_Recorded data_

######

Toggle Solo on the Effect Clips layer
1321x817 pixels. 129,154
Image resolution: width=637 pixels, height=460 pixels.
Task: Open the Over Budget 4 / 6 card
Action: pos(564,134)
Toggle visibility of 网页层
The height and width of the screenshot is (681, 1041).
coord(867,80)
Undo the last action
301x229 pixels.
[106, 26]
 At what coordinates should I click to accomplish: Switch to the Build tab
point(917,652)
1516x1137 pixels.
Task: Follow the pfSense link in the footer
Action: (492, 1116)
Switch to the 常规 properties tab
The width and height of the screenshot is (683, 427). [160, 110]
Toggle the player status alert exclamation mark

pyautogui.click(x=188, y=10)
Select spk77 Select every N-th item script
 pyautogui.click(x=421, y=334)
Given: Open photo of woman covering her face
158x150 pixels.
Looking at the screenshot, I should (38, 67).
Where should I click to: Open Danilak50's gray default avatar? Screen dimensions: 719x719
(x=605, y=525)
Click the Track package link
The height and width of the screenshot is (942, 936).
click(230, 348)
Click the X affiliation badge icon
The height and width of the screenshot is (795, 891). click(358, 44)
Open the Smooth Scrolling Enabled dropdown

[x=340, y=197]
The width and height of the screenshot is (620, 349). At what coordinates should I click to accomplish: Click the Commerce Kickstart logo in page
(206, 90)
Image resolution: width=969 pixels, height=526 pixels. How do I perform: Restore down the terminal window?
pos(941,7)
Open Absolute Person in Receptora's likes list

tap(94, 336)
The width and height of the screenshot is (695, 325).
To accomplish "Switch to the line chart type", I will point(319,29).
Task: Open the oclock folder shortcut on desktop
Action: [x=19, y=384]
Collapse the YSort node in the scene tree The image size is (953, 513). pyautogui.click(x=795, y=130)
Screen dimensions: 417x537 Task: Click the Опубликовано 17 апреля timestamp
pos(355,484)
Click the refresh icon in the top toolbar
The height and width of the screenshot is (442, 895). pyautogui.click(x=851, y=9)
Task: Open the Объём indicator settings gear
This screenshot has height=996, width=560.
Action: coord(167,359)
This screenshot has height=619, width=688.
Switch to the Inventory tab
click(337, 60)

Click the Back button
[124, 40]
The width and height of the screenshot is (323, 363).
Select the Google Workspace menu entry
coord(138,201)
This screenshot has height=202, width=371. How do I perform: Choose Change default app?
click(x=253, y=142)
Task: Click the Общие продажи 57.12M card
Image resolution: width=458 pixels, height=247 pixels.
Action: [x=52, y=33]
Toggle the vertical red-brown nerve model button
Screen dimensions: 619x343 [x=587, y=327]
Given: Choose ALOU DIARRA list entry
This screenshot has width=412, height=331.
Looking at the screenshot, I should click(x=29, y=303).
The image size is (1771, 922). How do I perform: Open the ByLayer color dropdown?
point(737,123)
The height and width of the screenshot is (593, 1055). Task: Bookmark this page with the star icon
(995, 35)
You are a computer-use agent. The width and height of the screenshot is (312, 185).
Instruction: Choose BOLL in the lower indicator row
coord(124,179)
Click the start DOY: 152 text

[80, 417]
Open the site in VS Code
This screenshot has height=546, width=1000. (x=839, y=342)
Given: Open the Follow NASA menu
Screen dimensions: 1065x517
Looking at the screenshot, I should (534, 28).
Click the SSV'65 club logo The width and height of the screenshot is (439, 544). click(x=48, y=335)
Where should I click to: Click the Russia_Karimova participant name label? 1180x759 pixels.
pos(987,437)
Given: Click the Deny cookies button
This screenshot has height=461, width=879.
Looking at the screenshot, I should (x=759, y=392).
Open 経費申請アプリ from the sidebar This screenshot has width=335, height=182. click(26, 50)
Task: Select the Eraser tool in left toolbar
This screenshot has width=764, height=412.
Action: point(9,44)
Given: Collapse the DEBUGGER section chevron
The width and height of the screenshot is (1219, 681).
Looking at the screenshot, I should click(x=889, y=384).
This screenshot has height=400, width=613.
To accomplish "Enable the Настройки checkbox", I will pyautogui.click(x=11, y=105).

######

_TASK OBJECTIVE_
Extract every line above exactly as it stands.

_COMPLETED TASK_
Toggle Solo on the Effect Clips layer
1321x817 pixels. 129,154
Image resolution: width=637 pixels, height=460 pixels.
Task: Open the Over Budget 4 / 6 card
Action: pos(564,134)
Toggle visibility of 网页层
The height and width of the screenshot is (681, 1041).
coord(867,80)
Undo the last action
301x229 pixels.
[106, 26]
 At what coordinates should I click to accomplish: Switch to the Build tab
point(917,652)
1516x1137 pixels.
Task: Follow the pfSense link in the footer
Action: (492, 1116)
Switch to the 常规 properties tab
The width and height of the screenshot is (683, 427). [160, 110]
Toggle the player status alert exclamation mark

pyautogui.click(x=188, y=10)
Select spk77 Select every N-th item script
 pyautogui.click(x=421, y=334)
Given: Open photo of woman covering her face
158x150 pixels.
Looking at the screenshot, I should (38, 67).
Where should I click to: Open Danilak50's gray default avatar? Screen dimensions: 719x719
(x=605, y=525)
Click the Track package link
The height and width of the screenshot is (942, 936).
click(230, 348)
Click the X affiliation badge icon
The height and width of the screenshot is (795, 891). click(358, 44)
Open the Smooth Scrolling Enabled dropdown

[x=340, y=197]
The width and height of the screenshot is (620, 349). At what coordinates should I click to accomplish: Click the Commerce Kickstart logo in page
(206, 90)
Image resolution: width=969 pixels, height=526 pixels. How do I perform: Restore down the terminal window?
pos(941,7)
Open Absolute Person in Receptora's likes list

tap(94, 336)
The width and height of the screenshot is (695, 325).
To accomplish "Switch to the line chart type", I will point(319,29).
Task: Open the oclock folder shortcut on desktop
Action: [x=19, y=384]
Collapse the YSort node in the scene tree The image size is (953, 513). pyautogui.click(x=795, y=130)
Screen dimensions: 417x537 Task: Click the Опубликовано 17 апреля timestamp
pos(355,484)
Click the refresh icon in the top toolbar
The height and width of the screenshot is (442, 895). pyautogui.click(x=851, y=9)
Task: Open the Объём indicator settings gear
This screenshot has height=996, width=560.
Action: coord(167,359)
This screenshot has height=619, width=688.
Switch to the Inventory tab
click(337, 60)

Click the Back button
[124, 40]
The width and height of the screenshot is (323, 363).
Select the Google Workspace menu entry
coord(138,201)
This screenshot has height=202, width=371. How do I perform: Choose Change default app?
click(x=253, y=142)
Task: Click the Общие продажи 57.12M card
Image resolution: width=458 pixels, height=247 pixels.
Action: [x=52, y=33]
Toggle the vertical red-brown nerve model button
Screen dimensions: 619x343 [x=587, y=327]
Given: Choose ALOU DIARRA list entry
This screenshot has width=412, height=331.
Looking at the screenshot, I should click(x=29, y=303).
The image size is (1771, 922). How do I perform: Open the ByLayer color dropdown?
point(737,123)
The height and width of the screenshot is (593, 1055). Task: Bookmark this page with the star icon
(995, 35)
You are a computer-use agent. The width and height of the screenshot is (312, 185).
Instruction: Choose BOLL in the lower indicator row
coord(124,179)
Click the start DOY: 152 text

[80, 417]
Open the site in VS Code
This screenshot has height=546, width=1000. (x=839, y=342)
Given: Open the Follow NASA menu
Screen dimensions: 1065x517
Looking at the screenshot, I should (534, 28).
Click the SSV'65 club logo The width and height of the screenshot is (439, 544). click(x=48, y=335)
Where should I click to: Click the Russia_Karimova participant name label? 1180x759 pixels.
pos(987,437)
Given: Click the Deny cookies button
This screenshot has height=461, width=879.
Looking at the screenshot, I should (x=759, y=392).
Open 経費申請アプリ from the sidebar This screenshot has width=335, height=182. click(26, 50)
Task: Select the Eraser tool in left toolbar
This screenshot has width=764, height=412.
Action: point(9,44)
Given: Collapse the DEBUGGER section chevron
The width and height of the screenshot is (1219, 681).
Looking at the screenshot, I should click(x=889, y=384).
This screenshot has height=400, width=613.
To accomplish "Enable the Настройки checkbox", I will pyautogui.click(x=11, y=105).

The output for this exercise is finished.